◆ Görev ◆
Yerli sosyalizm üzerine yazıda, Sovyetler'in yıkılmasından sonra Avrupa'nın yapacağı umulan şeylerin tümünü sıralayın.

◆ Okunacak metin ◆
Lütfü Şehsuvaroğlu

Lütfü Şehsuvaroğlu

Yerli Bir Sosyalizm İçin Türkiye’nin Ufukları

Yerli Bir Sosyalizm İçin Türkiye’nin Ufukları

Türkiye’de sol düşünce büyük bir çöküntü yaşıyor. Siyasi arenada temsilcileri olsa da düşünce dünyasında büyük yıkımın sürdüğünü görüyoruz. Gerçi dünyada da solda bir yenilenme faaliyeti gözükmüyor. Bu şüphesiz Sovyetler’in çöküşünün sürüklediği bir süreç. Sovyetler’in İngiliz Marksist okulundan çıkarak Leninist bir teşkilatlanma modeli olduğuna ve gerçekte onun da Batının bir mütemmimi olduğuna kuşku yok. Orta Batı’nın üç asırlık zengin düşünce dünyasında sosyalist fikirlerin Burjuva devrimine paralel bir gelişme tirendi ortaya koyduğuna şahit olduk. Zaman zaman Avrupa’da gelişen sosyalist cereyanların kapitalist gelişmeyi uyarıcı, tetikleyici, dizginleyici fonksiyon gördüğü; zaman zaman Sovyet tehdidine karşı bir dikkat görevi gördüğü bir gerçek... 

Fakat Sovyetler’in yıkılmasından sonra umulurdu ki, Avrupa hür dünya diye tarif ettiği eksenini tehdit eden Sovyet tehlikesinin ortadan kalkmasından dolayı rahatlayacak ve çok daha dingin bir şekilde yeni sosyalist fikirlere kapı aralayacak ve daha korkusuz açılımlar gerçekleştirecek…

Olmadı…

Neden?

Zira Sovyetler’in yerine İslam tehdidi geçti. Avrupa’nın önceki korkusu batı içinde çözümlenebilir ve yönetilebilir bir tehditti. Bu yeni tehdit gerçek anlamda bir potansiyel ve kapitalizmin karşısına geçebilecek gerçek anlamda bir alternatif...

Yani sosyalizm modelleri bakımından İslam Batı’nın kapitalist temellerini yerle bir edebilir…

Avrupa sosyalist düşünceye açılımını sürdürürse bütün sistemi, varlığı tehlikede demektir.

O halde yapılması gereken sosyalizmi tamamen unutmak ve İslam’ın buna dair Avrupa vicdanını yönetmesine izin vermemek…

Hatta biraz daha ileriye giderek İslam dünyasını da kalvinist heyecanlara sürüklemek.

◆ Listelenen kayıtlar ◆
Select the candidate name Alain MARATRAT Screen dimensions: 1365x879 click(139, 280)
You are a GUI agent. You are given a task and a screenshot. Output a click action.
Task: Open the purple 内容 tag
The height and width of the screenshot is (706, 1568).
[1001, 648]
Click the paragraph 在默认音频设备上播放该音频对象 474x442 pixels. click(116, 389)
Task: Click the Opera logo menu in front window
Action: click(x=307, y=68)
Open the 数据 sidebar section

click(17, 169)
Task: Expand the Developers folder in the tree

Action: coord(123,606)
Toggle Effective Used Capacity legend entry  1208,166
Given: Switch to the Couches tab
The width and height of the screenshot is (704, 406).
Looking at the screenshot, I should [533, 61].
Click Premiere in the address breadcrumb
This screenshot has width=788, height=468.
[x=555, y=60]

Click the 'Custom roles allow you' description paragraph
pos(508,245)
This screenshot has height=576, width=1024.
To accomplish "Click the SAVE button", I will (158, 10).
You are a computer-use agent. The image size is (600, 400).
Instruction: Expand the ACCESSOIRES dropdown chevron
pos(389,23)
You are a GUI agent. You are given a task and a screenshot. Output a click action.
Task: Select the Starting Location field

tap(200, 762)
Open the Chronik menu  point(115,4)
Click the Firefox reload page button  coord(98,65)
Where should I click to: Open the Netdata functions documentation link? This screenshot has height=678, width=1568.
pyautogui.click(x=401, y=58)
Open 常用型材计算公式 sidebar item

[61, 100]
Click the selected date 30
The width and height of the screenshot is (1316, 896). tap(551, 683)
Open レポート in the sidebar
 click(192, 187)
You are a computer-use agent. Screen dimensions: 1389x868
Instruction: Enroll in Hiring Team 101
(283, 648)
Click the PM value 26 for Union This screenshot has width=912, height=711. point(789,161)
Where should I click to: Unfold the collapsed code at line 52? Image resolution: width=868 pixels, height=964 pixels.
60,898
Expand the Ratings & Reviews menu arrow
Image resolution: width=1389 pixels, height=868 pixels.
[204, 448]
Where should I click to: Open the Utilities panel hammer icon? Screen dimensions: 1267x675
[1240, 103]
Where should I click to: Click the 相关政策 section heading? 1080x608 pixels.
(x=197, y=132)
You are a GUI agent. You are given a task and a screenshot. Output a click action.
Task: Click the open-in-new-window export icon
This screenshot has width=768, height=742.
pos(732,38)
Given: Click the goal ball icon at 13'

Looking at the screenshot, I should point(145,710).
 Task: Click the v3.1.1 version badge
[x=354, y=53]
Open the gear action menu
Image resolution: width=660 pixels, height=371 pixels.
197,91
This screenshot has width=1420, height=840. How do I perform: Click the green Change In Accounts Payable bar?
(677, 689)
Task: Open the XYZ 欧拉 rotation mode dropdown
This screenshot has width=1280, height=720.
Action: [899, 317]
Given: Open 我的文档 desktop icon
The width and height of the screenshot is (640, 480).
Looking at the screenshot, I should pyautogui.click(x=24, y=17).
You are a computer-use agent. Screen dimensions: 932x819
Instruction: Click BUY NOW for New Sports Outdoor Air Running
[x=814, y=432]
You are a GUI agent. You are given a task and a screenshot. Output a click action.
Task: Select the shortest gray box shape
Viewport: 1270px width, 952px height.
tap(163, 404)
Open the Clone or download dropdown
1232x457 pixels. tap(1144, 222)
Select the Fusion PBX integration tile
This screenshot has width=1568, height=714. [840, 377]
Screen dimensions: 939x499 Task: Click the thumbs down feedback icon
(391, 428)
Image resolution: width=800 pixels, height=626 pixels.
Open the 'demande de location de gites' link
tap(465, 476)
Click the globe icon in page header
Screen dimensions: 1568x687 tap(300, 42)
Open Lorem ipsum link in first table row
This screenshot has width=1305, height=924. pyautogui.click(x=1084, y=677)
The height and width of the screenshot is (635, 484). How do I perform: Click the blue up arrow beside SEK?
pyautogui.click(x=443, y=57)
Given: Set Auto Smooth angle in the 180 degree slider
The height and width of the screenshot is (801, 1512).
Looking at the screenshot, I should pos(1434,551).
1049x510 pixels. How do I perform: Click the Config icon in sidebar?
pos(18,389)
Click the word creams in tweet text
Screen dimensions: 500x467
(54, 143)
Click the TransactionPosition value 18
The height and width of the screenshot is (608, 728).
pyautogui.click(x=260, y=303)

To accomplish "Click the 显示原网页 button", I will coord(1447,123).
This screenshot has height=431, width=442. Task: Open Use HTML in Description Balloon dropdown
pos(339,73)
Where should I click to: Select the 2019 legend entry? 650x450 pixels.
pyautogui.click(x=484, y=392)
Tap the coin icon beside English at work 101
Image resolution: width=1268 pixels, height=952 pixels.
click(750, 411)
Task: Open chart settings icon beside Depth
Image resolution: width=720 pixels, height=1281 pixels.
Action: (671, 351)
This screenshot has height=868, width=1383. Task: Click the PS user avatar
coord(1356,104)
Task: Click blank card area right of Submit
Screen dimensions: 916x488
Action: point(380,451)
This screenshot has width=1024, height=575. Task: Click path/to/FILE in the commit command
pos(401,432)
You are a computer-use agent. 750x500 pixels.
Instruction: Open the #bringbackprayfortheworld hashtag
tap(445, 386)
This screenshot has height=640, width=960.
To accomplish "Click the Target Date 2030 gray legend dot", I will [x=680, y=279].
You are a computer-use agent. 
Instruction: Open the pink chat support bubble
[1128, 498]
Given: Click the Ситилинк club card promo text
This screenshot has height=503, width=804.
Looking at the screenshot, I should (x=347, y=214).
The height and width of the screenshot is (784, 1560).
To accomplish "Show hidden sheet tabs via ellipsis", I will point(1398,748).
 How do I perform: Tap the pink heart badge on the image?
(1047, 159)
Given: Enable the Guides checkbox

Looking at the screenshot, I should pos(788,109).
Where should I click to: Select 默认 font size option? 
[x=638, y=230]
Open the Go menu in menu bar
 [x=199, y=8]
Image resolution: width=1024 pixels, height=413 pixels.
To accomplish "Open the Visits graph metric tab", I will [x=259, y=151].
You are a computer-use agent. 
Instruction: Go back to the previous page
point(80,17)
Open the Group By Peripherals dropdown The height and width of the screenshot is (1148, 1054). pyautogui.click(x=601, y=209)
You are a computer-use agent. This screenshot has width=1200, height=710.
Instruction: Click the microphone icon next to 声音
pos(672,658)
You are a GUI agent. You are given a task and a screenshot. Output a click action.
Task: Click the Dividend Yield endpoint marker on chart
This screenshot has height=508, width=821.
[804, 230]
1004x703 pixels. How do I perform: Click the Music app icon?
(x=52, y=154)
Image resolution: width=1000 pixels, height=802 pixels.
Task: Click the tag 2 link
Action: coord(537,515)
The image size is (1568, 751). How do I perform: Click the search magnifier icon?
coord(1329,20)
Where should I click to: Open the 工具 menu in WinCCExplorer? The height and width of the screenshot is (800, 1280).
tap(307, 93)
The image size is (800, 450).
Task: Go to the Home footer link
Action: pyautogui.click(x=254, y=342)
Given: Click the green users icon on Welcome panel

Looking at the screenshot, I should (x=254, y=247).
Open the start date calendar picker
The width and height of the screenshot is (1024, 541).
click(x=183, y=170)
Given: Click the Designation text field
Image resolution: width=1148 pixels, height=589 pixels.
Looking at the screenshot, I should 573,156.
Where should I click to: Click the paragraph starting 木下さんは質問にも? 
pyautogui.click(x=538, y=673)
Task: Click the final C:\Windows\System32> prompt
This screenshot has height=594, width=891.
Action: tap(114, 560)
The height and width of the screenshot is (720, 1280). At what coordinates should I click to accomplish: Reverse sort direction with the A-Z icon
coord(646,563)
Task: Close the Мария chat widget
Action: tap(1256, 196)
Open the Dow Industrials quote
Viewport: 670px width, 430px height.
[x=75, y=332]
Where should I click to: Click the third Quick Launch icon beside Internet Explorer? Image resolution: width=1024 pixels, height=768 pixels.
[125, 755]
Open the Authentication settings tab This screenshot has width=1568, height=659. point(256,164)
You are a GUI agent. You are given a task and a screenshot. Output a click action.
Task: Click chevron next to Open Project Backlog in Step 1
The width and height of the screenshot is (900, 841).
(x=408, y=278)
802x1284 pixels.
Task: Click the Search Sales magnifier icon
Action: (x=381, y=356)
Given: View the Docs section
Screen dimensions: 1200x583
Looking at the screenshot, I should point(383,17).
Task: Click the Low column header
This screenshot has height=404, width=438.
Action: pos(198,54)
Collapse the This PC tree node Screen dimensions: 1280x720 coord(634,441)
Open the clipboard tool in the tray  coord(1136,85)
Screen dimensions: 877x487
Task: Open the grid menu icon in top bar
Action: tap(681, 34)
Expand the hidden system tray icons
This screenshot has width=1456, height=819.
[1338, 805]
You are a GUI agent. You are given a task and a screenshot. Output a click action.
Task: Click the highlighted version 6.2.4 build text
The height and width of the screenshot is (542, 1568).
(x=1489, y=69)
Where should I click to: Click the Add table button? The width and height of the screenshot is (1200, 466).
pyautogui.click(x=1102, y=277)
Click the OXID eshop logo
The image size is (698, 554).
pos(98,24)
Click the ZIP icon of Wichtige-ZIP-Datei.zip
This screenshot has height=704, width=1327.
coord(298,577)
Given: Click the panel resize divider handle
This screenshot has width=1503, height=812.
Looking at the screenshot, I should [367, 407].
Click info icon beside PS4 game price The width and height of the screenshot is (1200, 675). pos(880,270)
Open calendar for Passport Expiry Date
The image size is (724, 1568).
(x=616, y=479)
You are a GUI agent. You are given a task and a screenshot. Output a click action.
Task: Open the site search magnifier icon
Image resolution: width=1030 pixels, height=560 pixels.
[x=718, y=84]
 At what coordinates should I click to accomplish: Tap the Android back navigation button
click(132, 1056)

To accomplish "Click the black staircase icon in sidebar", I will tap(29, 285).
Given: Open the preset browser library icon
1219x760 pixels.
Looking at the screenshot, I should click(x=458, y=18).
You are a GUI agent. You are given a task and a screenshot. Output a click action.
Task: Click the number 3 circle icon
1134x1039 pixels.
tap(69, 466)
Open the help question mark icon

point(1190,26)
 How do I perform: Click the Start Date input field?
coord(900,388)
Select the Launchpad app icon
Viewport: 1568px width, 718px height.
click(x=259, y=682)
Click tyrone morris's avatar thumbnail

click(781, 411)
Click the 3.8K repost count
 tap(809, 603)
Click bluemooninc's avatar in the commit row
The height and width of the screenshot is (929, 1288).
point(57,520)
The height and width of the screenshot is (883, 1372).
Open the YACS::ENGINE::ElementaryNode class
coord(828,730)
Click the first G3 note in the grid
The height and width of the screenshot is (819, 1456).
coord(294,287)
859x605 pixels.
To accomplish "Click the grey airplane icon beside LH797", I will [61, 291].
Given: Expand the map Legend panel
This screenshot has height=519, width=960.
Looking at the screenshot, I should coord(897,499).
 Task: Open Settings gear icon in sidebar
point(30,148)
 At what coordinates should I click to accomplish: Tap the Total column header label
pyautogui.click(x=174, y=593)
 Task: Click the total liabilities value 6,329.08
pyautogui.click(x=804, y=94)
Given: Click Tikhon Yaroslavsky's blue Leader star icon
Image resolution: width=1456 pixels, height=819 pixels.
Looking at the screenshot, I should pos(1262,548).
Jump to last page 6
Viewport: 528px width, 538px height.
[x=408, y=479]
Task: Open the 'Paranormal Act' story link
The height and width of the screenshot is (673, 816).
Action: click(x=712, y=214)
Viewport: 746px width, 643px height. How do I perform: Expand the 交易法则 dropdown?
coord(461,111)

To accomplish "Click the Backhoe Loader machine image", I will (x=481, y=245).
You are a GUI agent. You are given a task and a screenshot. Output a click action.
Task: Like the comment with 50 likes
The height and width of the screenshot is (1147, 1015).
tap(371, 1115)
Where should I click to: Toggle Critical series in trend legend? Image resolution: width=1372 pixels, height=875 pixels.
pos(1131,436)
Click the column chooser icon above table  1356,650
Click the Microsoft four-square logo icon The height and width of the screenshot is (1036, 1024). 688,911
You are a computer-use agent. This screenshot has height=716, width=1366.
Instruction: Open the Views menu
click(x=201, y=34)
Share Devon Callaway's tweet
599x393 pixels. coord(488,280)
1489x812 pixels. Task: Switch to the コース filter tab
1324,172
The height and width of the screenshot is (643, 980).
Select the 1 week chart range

◆ Yanıt ◆
Yazıya göre Avrupa'nın şu üç şeyi yapacağı umuluyordu:
- rahatlayacaktı,
- çok daha dingin bir şekilde yeni sosyalist fikirlere kapı aralayacaktı,
- daha korkusuz açılımlar gerçekleştirecekti.